母方の叔父の一周忌の法要に参列してきた。思い込みかもしれないが、お経と言えば「般若心経」というのが一般的な日本人かと思う。これまで数々の通夜、葬式、法要、法事に参列してきたが、読経を聞きながらそう言えば、「般若心経」を聞いたことがないことに気がついた(多分聞いたこともあるののだろうが記憶にはない)。父が他界した時に「般若心経」の岩波文庫版を読んだので今でもさわりぐらいは暗唱できる。「カンジーザイボーサツギョウジンハンニャ―ハラミタジー、ショウケンゴーオンカイクウドーイッサイクウヤク、シャーリーシー、・・・」という具合。多分宗派や読経の機会によってお経が異なるからだろう。
shingyou (2)

さてお経、内容と言うかそれがどのようなものか知らない人が多い、もしくはいい加減にしかしらないのに妙な主張をする人も少なくない。イスラム諸国はもちろんキリスト教諸国の人々も聖書がどのようなものかぐらいは知ってれるいると思われるが、一応仏教国といわれる日本では仏教経典を読んだことのある人が極めて少ないためだろう。
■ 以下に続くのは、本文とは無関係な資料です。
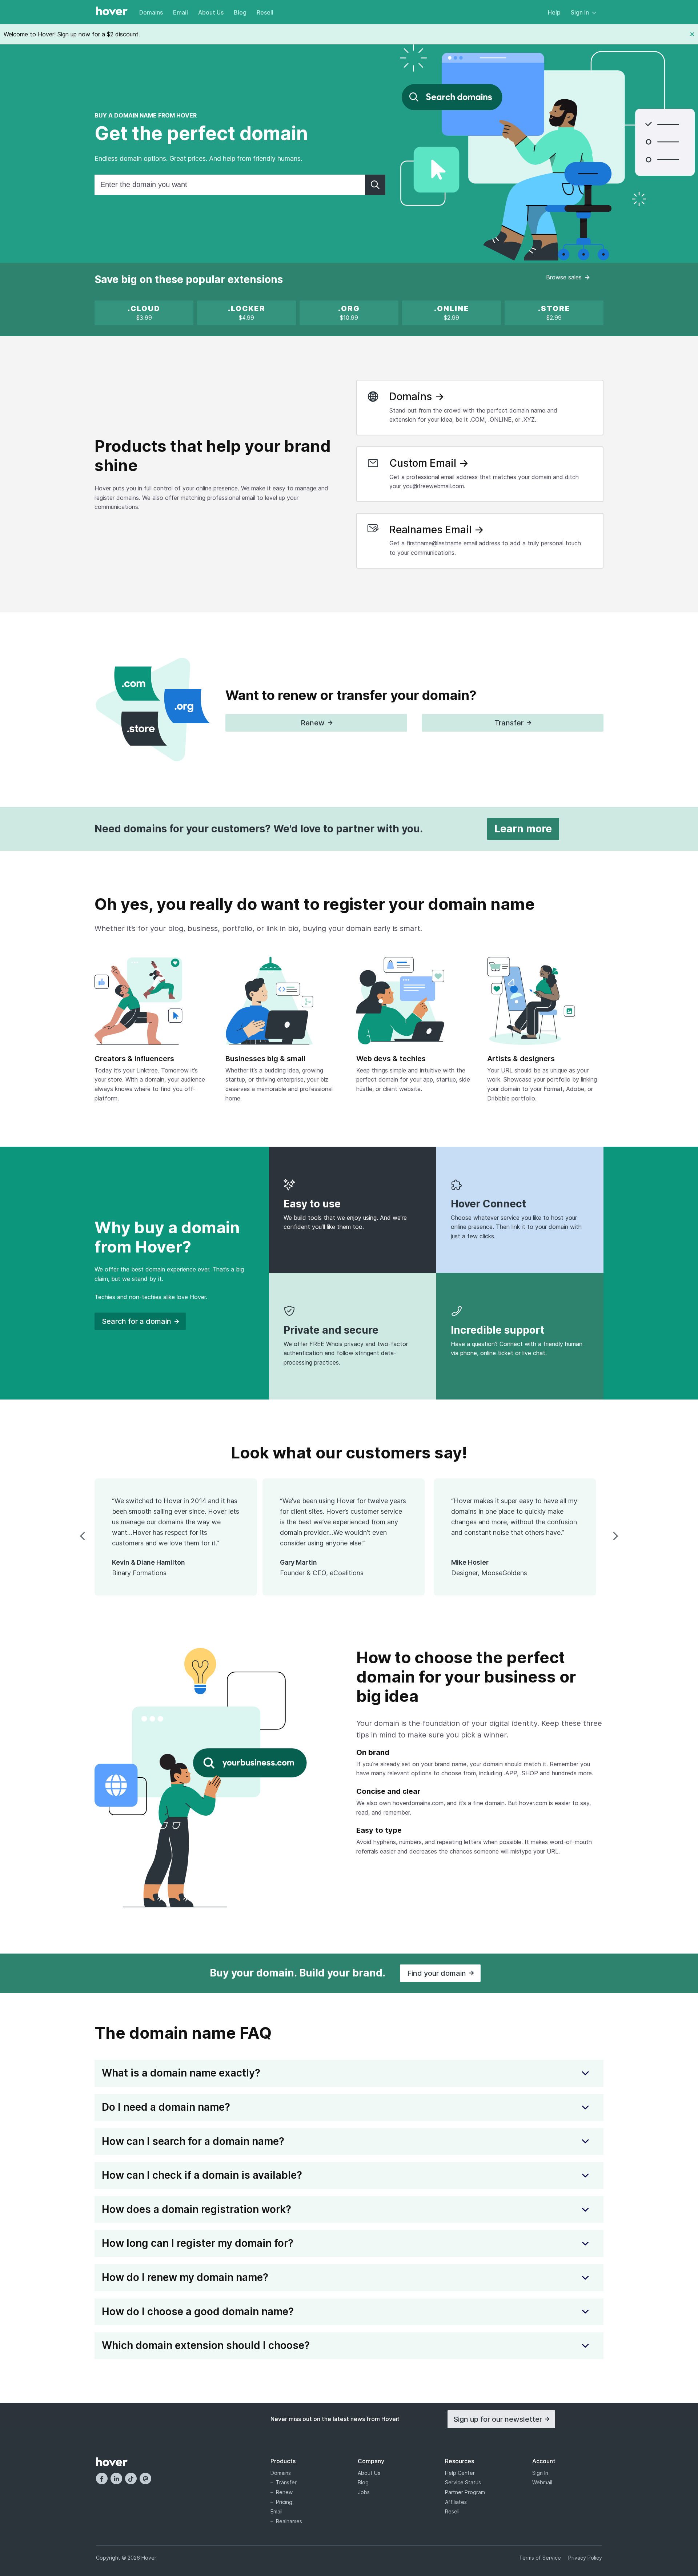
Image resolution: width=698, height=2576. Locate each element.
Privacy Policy (585, 2558)
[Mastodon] (145, 2478)
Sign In (580, 12)
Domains (151, 12)
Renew (284, 2492)
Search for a (136, 1321)
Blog (240, 12)
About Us (211, 12)
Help (554, 12)
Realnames (289, 2521)
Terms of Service (540, 2558)
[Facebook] (102, 2478)
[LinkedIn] (116, 2478)
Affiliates (456, 2502)
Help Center (460, 2473)
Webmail (542, 2482)
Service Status (463, 2482)
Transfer (286, 2482)
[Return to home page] (112, 11)
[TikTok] (131, 2478)
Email (180, 12)
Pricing (284, 2502)
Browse (564, 277)
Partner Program (465, 2492)
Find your (436, 1973)
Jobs (364, 2492)
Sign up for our (497, 2419)
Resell (265, 12)
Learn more (523, 829)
「般若心経」の原文はサンスクリット語で書かれ、403年、亀茲国(新疆ウイグル自治区クチャ県)出身の西域僧鳩摩羅什によって最初に漢訳された(確か世界史で習ったよな)。その後、649年に三蔵法師玄奘によって漢訳されたとされるものが一般敵に流布している。「般若心経」という名は通称で、玄奘の訳は「般若波羅蜜多心経」。

まず設定。明確に書かれてはいないが、弟子である舎利子(シャリープトラ)への呼びかけが多用されていることから、ブッダによる弟子への教えの議事録のような体裁を取っている。ちょっと新約聖書のXXXX記に近いかもしれない。

次に記載だが、漢訳なので漢文を読める人なら読める。ただし、外来語であるサンスクリット固有の名詞はそのまま音を当てている。現代日本語のカタカナ語良ような感じ。妙な漢字の並びがそれなので、実は読み下しは意外に簡単。特に「阿耨多羅三藐三菩提(あのくたらさんみゃくさんぼだい)」という単語は他のお経でもよく出てくるので覚えておくと眠くならずに良い。

おまけで先にカタカナで記した暗唱できる部分を現代少女語軽薄体に意訳するとこんな感じになる。元の漢訳はこちら。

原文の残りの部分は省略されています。